Son plan a-t-il été perturbé par l’arrivée de Jean Meyer, arrivé un peu en avance à son travail ce matin-là ? Impossible à dire. Mais quand le père de famille de 35 ans entre dans la tour à 7 heures, il est mortellement frappé à coups de hachette. Les deux hommes n’avaient jamais eu la moindre altercation avant ce funeste jour.
Crime d’un fou, imaginent d’abord les enquêteurs : Karim Ouali n’a aucun mobile et la perquisition à son domicile permet de brosser le profil d’un homme dérangé psychologiquement. Dans le capharnaüm de son appartement de Saint-Louis (Haut-Rhin), la PJ découvre un ouvrage baptisé « Avataroh », sorte de discussion hallucinée entre son personnage « Avatar » et le prophète Abraham à propos de la vie des contrôleurs aériens, de religion, de l’enfer, du diable… Son œuvre est ponctuée de références à Ben Laden et de diatribes antisémites.
Des ruses qui brouillent les pistes
Malgré cette folie apparente, Karim Ouali se révèle brillant et raisonné quand il s’agit de brouiller les pistes et d’échapper à la police. Avant le meurtre de Jean Meyer, le Joker a, par exemple, acheté un téléphone à son nom, qu’il a expédié en Suisse par colis en prenant soin d’activer les paramètres de localisation pour attirer les policiers… Autre ruse, toute aussi fine : peu avant les faits, Ouali a acheté en liquide et sous un faux nom une nouvelle voiture, qui lui permet de prendre la fuite sans que sa plaque d’immatriculation ne soit recherchée. Aisé financièrement, il a poussé le vice jusqu’à acheter à son nom un billet d’avion au départ de Francfort daté du jour du meurtre pour attirer les enquêteurs sur une fausse piste et gagner du temps dans sa cavale vers l’Asie.

# # # # # # #

_Objectif visé_
Poursuivez le récit sur le meurtre de Jean Meyer et la fuite de Karim Ouali en reprenant juste après sa dernière phrase.

# # # # # # #

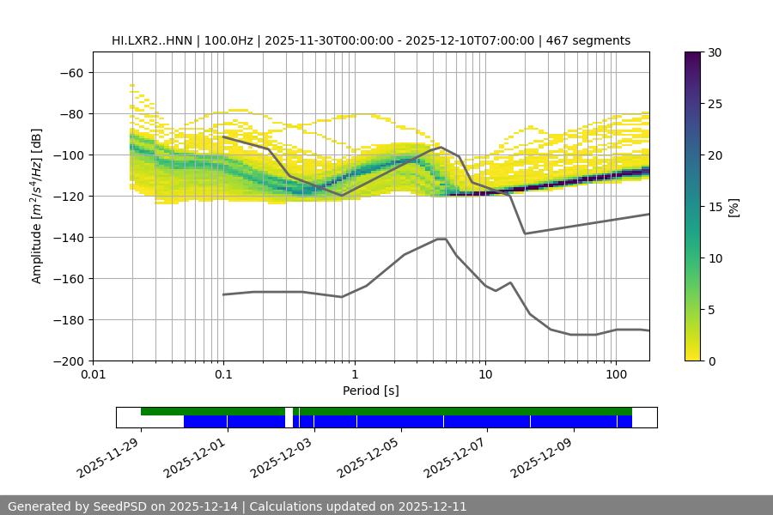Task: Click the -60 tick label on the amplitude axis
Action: pyautogui.click(x=73, y=73)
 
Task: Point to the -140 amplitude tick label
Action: pyautogui.click(x=70, y=238)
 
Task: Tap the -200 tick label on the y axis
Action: pyautogui.click(x=70, y=361)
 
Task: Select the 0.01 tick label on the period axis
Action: pyautogui.click(x=93, y=374)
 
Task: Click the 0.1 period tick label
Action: pyautogui.click(x=223, y=374)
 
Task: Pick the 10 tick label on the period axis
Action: pyautogui.click(x=484, y=374)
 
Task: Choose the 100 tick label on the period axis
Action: pyautogui.click(x=616, y=374)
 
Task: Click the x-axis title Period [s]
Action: pyautogui.click(x=370, y=391)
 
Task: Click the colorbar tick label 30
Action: pyautogui.click(x=714, y=53)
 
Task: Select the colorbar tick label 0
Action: pyautogui.click(x=710, y=361)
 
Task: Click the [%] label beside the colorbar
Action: pyautogui.click(x=733, y=207)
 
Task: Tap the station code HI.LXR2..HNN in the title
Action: pyautogui.click(x=151, y=40)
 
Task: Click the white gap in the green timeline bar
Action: pyautogui.click(x=289, y=412)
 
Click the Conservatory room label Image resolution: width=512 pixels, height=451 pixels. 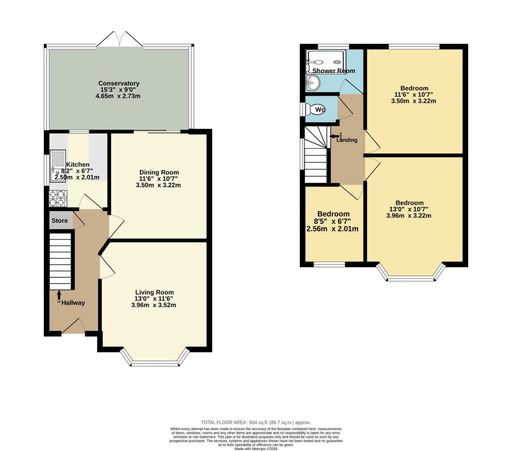119,83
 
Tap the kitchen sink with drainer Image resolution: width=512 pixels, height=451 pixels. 58,166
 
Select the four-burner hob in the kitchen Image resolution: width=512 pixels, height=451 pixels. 58,198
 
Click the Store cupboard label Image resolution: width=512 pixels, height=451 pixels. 60,220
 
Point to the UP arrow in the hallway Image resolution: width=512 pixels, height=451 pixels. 59,295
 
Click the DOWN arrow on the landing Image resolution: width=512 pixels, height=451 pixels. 334,136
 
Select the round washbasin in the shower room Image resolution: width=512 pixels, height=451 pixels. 313,83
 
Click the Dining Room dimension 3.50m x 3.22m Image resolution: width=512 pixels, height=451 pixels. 158,185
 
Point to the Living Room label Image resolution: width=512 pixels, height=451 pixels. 155,292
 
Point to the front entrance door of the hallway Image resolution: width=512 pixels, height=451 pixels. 73,327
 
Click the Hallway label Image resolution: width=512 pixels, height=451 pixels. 73,303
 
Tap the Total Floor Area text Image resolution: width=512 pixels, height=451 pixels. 256,423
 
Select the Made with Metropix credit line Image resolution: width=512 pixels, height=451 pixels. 256,449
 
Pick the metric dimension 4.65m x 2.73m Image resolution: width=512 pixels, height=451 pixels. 118,96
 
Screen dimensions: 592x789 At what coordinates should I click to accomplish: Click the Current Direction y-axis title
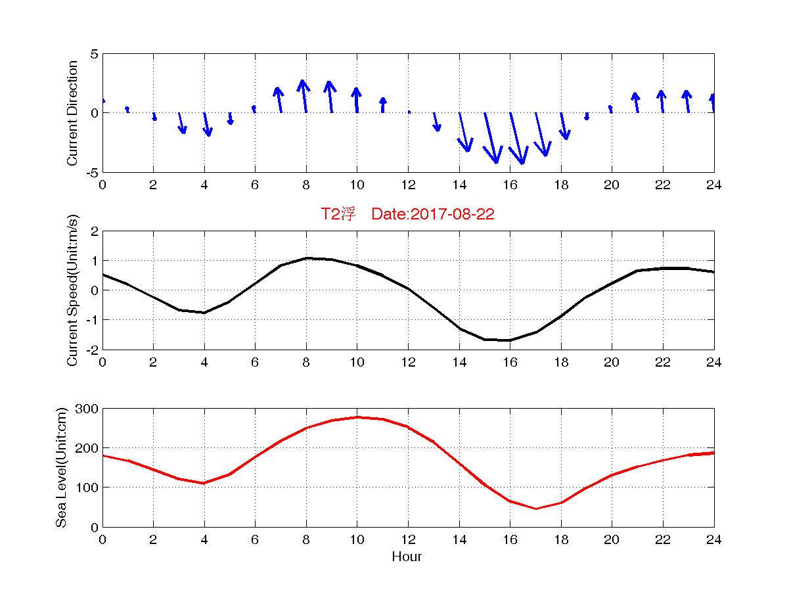pos(73,113)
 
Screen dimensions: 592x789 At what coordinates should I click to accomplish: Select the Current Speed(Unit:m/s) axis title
pos(73,290)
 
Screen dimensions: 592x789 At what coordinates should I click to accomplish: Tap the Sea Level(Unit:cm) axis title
pos(62,467)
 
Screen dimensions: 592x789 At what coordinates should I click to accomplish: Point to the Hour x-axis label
pos(407,557)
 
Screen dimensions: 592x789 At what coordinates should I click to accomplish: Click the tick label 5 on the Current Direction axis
pos(94,54)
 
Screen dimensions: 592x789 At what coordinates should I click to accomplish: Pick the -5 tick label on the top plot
pos(91,172)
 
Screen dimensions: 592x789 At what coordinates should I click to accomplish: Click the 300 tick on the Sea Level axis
pos(87,409)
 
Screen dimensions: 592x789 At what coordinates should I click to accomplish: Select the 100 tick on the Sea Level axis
pos(87,488)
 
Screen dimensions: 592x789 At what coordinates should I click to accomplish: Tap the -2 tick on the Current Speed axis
pos(91,350)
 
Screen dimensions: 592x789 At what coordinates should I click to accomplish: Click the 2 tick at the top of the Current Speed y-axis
pos(94,231)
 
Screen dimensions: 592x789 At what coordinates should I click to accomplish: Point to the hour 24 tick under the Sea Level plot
pos(713,540)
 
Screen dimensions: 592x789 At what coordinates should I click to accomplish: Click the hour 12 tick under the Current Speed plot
pos(408,363)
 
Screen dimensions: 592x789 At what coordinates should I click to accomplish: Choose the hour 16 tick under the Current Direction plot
pos(510,185)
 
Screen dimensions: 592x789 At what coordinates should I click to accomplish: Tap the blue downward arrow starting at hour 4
pos(207,124)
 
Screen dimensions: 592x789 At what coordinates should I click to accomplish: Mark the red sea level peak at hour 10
pos(357,417)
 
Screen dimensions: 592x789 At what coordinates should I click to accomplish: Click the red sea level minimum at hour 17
pos(535,509)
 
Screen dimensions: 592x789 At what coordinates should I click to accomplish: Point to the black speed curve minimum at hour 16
pos(510,340)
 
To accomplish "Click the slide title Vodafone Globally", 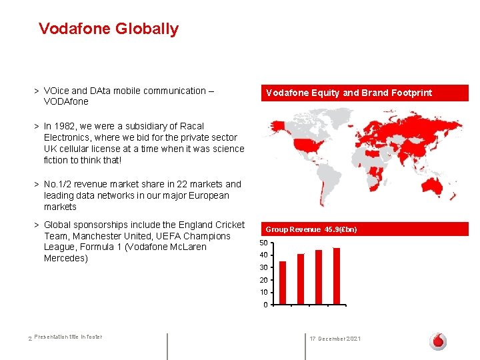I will point(109,29).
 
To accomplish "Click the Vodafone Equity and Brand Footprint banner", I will point(349,93).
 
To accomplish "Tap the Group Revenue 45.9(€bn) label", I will point(311,229).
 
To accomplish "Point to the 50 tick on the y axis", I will point(264,243).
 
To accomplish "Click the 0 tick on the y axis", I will point(265,305).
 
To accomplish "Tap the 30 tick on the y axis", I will point(264,267).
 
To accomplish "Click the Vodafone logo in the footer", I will point(438,341).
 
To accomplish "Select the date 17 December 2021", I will point(335,339).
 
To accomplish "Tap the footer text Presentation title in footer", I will point(68,337).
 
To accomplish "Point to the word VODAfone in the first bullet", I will point(66,102).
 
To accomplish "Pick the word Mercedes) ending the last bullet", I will point(65,258).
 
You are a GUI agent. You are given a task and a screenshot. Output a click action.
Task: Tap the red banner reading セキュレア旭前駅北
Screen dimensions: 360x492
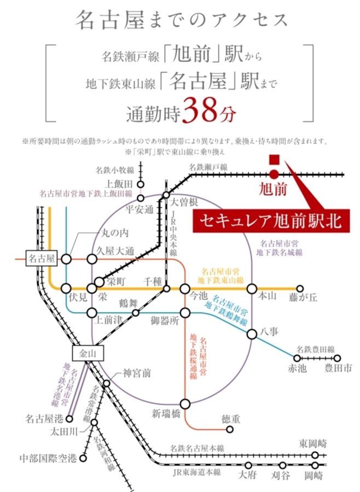tap(269, 221)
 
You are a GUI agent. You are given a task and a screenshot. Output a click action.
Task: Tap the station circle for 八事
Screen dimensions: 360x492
tap(252, 334)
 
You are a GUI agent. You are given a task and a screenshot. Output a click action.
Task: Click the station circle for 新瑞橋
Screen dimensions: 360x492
tap(185, 404)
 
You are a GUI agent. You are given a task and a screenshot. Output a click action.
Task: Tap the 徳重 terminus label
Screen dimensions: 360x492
tap(230, 419)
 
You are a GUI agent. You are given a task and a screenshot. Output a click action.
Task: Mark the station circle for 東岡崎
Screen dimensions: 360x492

# # # # # # #

_Réponse_
De fait, selon des éléments obtenus ces derniers mois par la police française, Karim Ouali serait arrivé dès le 17 mai 2011 à Hongkong, via la Chine continentale. Doté d’un simple visa de touriste, il aurait alterné les séjours entre l’ancienne colonie britannique et la région autonome de Macao. Il voyageait avec son vrai passeport, qu’il avait légèrement trafiqué, ajoutant un trait au « O » de Ouali pour devenir Karim Quali. Un stratagème qui fonctionne jusqu’en 2014.
Le Joker est alors arrêté à Hongkong pour séjour illégal. Il est incarcéré un mois, puis maintenu sous contrôle judiciaire jusqu’en 2016. À cette époque, il dépose une demande d’asile auprès de Hongkong et fournit plusieurs adresses et numéros de téléphone aux autorités. Malgré un mandat d’arrêt international, il n’est alors jamais inquiété. Plus grave encore : toutes ses informations ne seront transmises à la BNRF qu’en 2018…
Un procès en son absence ?
Depuis, le parquet de Mulhouse et la magistrate en charge du dossier tentent difficilement de faire bouger les choses. Deux commissions rogatoires internationales émises en mars 2019 puis en janvier 2020 sont restées lettre morte, ou presque. Depuis août 2020 et le refus de la France de ratifier le traité d’extradition avec Hongkong eu égard aux troubles politiques dans l’ancienne colonie britannique, les relations déjà tendues sont carrément devenues glaciales…
« M. Ouali a déjà échappé à la justice une fois malgré son arrestation à Hongkong, souligne Edwige Roux-Morizot, la procureure de Mulhouse. On pense désormais l’avoir localisé à nouveau et on ne peut que déplorer qu’un homme suspecté d’un assassinat puisse vivre tranquillement sans être inquiété par la justice. C’est une réelle frustration. »
Face à cette situation bloquée, les deux magistrates envisagent de renvoyer Karim Ouali devant la cour d’assises en son absence. Il encourt la réclusion à perpétuité. De quoi convaincre enfin Hongkong de la dangerosité de Ouali et faciliter son extradition ?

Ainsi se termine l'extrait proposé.